Apples delivered with a side of biodiversity
10 August 2017
Most people might assume organic growing methods are better for biodiversity, but a new study by Plant & Food Research scientists shows a different approach can work just as well.
Dr Louise Malone led a Plant & Food Research study comparing the biodiversity of modern, best-practice commercial apple orchards with organic orchards.
“The results were good – surprisingly good,” she says. The survey of plants and 210,000 insects caught in traps in 15 Hawke’s Bay orchards found orchards managed using the Integrated Fruit Production system, or IFP, had similar or even slightly better biodiversity index scores than the organic orchards.
Libby Burgess, one of the study authors, says international markets are increasingly interested in the ecological impact of food production.
“They want to know how we grow crops, as well as what we produce,” she says.
Working in partnership with grower organisation New Zealand Apples & Pears Inc., scientists and growers developed the IFP system specifically to find ways to control pests that would have the lowest impact on the environment. Once proven in trials it was rapidly adopted in commercial apple orchards in the late 1990s.
A range of practices, such as monitoring pest numbers with pheromone traps, minimised the use of chemicals. That made it possible to make the best use of what is now the main weapon against pest species: carefully-vetted introduced natural enemies, or biological control agents.
IFP is now a mature system so the Plant & Food Research team decided it was time to have another look at the impact it was having on plants and insects, and to compare IFP orchards’ biodiversity directly with organic orchards.

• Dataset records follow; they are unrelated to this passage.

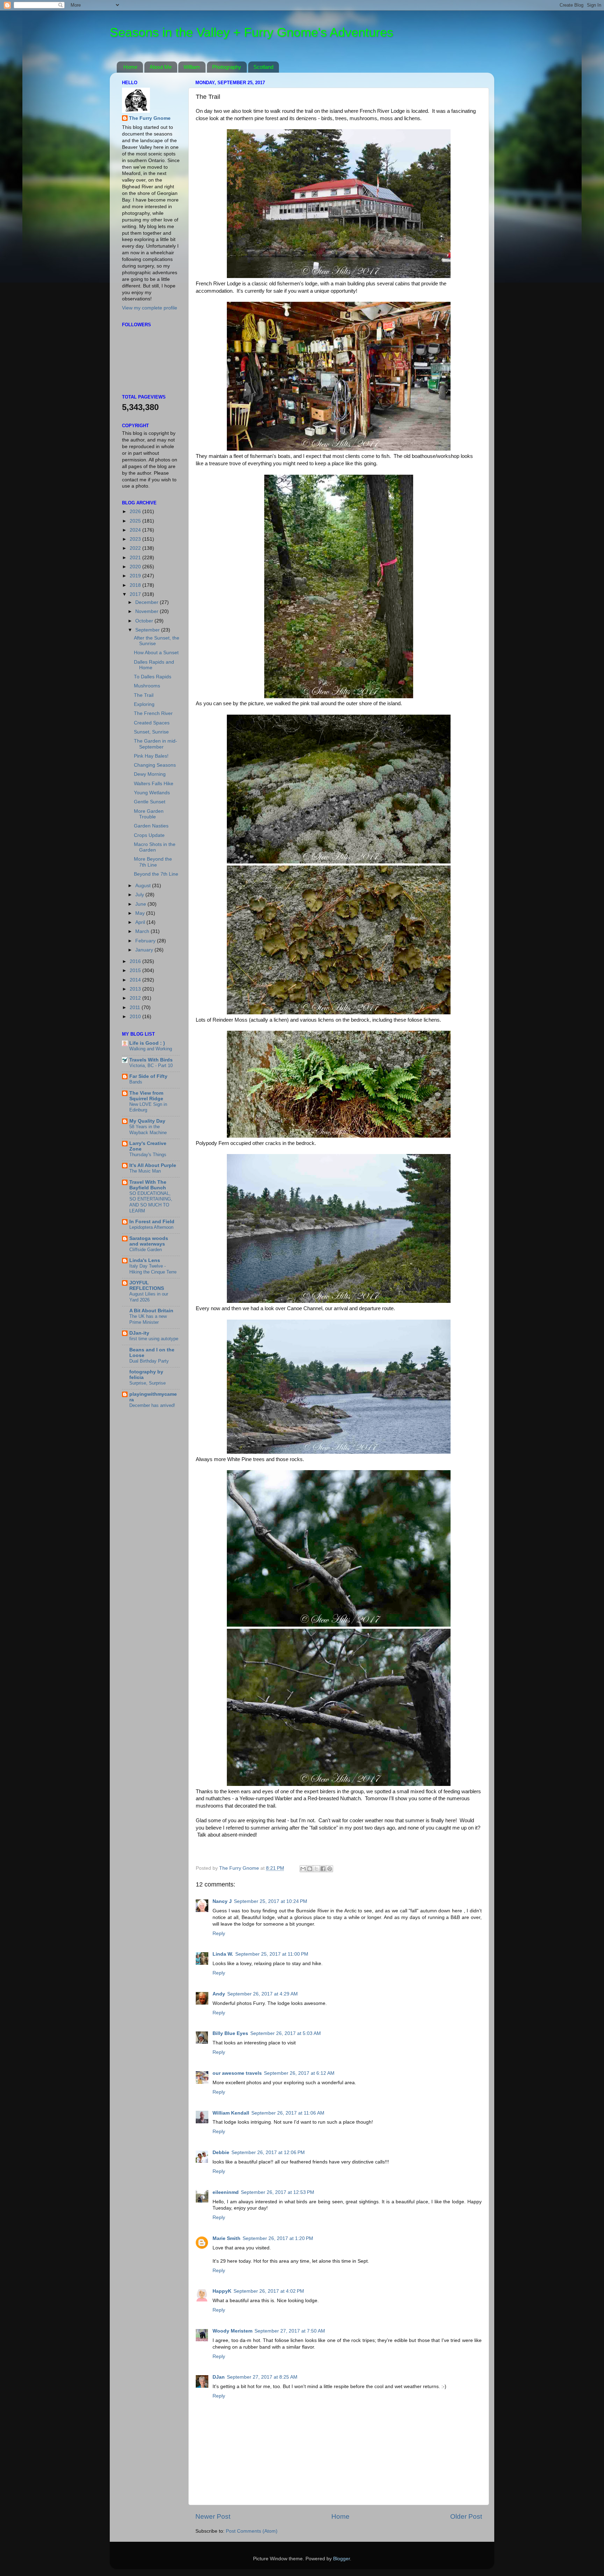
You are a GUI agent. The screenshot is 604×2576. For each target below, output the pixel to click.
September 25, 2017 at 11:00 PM (271, 1954)
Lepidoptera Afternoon (151, 1227)
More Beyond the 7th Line (153, 861)
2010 (136, 1016)
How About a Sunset (156, 652)
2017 (136, 594)
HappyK (222, 2291)
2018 (136, 585)
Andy (219, 1994)
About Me (161, 67)
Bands (135, 1082)
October (144, 620)
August (143, 885)
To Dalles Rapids (152, 676)
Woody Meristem (232, 2331)
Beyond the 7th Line (156, 874)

They found insect species sometimes differed between the IFP and organic orchards but every orchard had ample species to carry out ecological functions such as nutrient cycling and pest control.
Dr Malone says the outstanding feature in the results was that the traps collected around 10 times more Froggatt’s apple leafhoppers in organic orchards than in the IFP orchards. The sap-sucking leafhopper Edwardsiana froggatti is a serious pest, causing leaf damage and affecting bud and fruit development. Apart from this result, the survey showed undetectable differences in pests across orchard types.
“More importantly perhaps, there were no differences in the abundance and diversity of the key natural enemies that help to keep apple pests in check,” Dr Malone says. “This result shows IFP is protecting those beneficial species as intended.”
Ms Burgess says another key result satisfied another market priority.
“We were surprised and pleased to see that native or endemic species made up around 40% of the total in all orchard types,” she says. “That’s what overseas markets want to see - that biodiversity and especially local flora and fauna are protected - and that is what we’ve got.”
Dr Malone says the survey provides proof that IFP works.
“IFP works – and probably even better than we had hoped. The fauna in IFP orchards is just as rich as it is in organic orchards and that’s great news for the way we operate our orchards and for our brand overseas.”
New Zealand Apples & Pears technical manager Tim Herman is delighted to see the proof that biodiversity in IFP orchards is on a par with organic orchards.
“This data shows that what we are doing in IFP matches that in our organic production systems and helps us underline the environmental credentials of IFP in our export markets,” he says. “Export markets continue to challenge us to do better and minimise our environmental footprint. This demonstrates that we are meeting their expectations.”
The study is published in the journal Agriculture, Ecosystems & Environment.